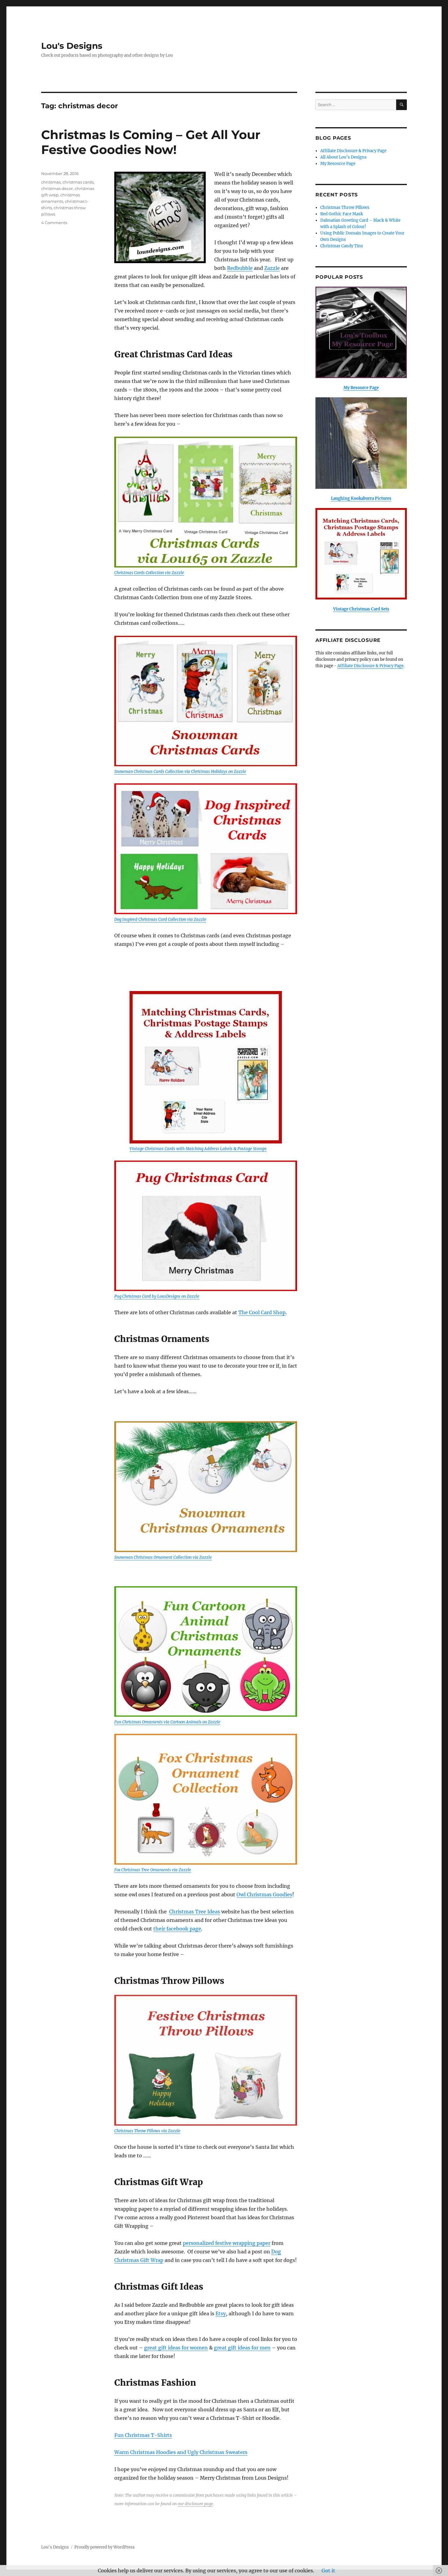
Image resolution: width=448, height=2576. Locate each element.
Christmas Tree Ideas (194, 1912)
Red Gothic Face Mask (341, 213)
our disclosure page (195, 2503)
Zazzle (272, 268)
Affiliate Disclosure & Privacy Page (353, 150)
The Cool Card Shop (262, 1312)
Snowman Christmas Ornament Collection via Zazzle (163, 1557)
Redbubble (240, 268)
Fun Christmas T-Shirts (143, 2435)
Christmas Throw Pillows (344, 207)
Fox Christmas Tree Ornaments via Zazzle (152, 1870)
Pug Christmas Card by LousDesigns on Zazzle (156, 1296)
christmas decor (57, 188)
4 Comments (54, 222)
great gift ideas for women (176, 2348)
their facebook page (177, 1929)
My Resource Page (337, 163)
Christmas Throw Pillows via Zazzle (147, 2131)
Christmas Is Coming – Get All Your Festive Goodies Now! (150, 142)
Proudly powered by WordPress (104, 2547)
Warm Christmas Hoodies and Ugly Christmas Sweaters (180, 2452)
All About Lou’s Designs (343, 157)
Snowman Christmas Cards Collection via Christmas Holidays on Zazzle (180, 771)
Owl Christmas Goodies (264, 1894)
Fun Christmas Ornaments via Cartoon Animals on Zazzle (167, 1722)
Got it (328, 2570)
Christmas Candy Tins (341, 246)
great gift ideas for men (242, 2348)
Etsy (220, 2313)
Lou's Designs (71, 46)
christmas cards (78, 182)
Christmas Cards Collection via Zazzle (149, 572)
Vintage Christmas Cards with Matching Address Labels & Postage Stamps (198, 1148)
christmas (51, 182)
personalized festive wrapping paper (226, 2243)
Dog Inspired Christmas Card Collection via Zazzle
□ □ □ □ □ □ □
> [WORK REQUIRED]: From the records above, transcribe exactly the run of lines that opens with the line holding "All About Lou’s Designs (343, 157)" and closes with the line holding "christmas cards (78, 182)", both included.

> [REPLY TO THE TASK]:
All About Lou’s Designs (343, 157)
Snowman Christmas Cards Collection via Christmas Holidays on Zazzle (180, 771)
Owl Christmas Goodies (264, 1894)
Fun Christmas Ornaments via Cartoon Animals on Zazzle (167, 1722)
Got it (328, 2570)
Christmas Candy Tins (341, 246)
great gift ideas for men (242, 2348)
Etsy (220, 2313)
Lou's Designs (71, 46)
christmas cards (78, 182)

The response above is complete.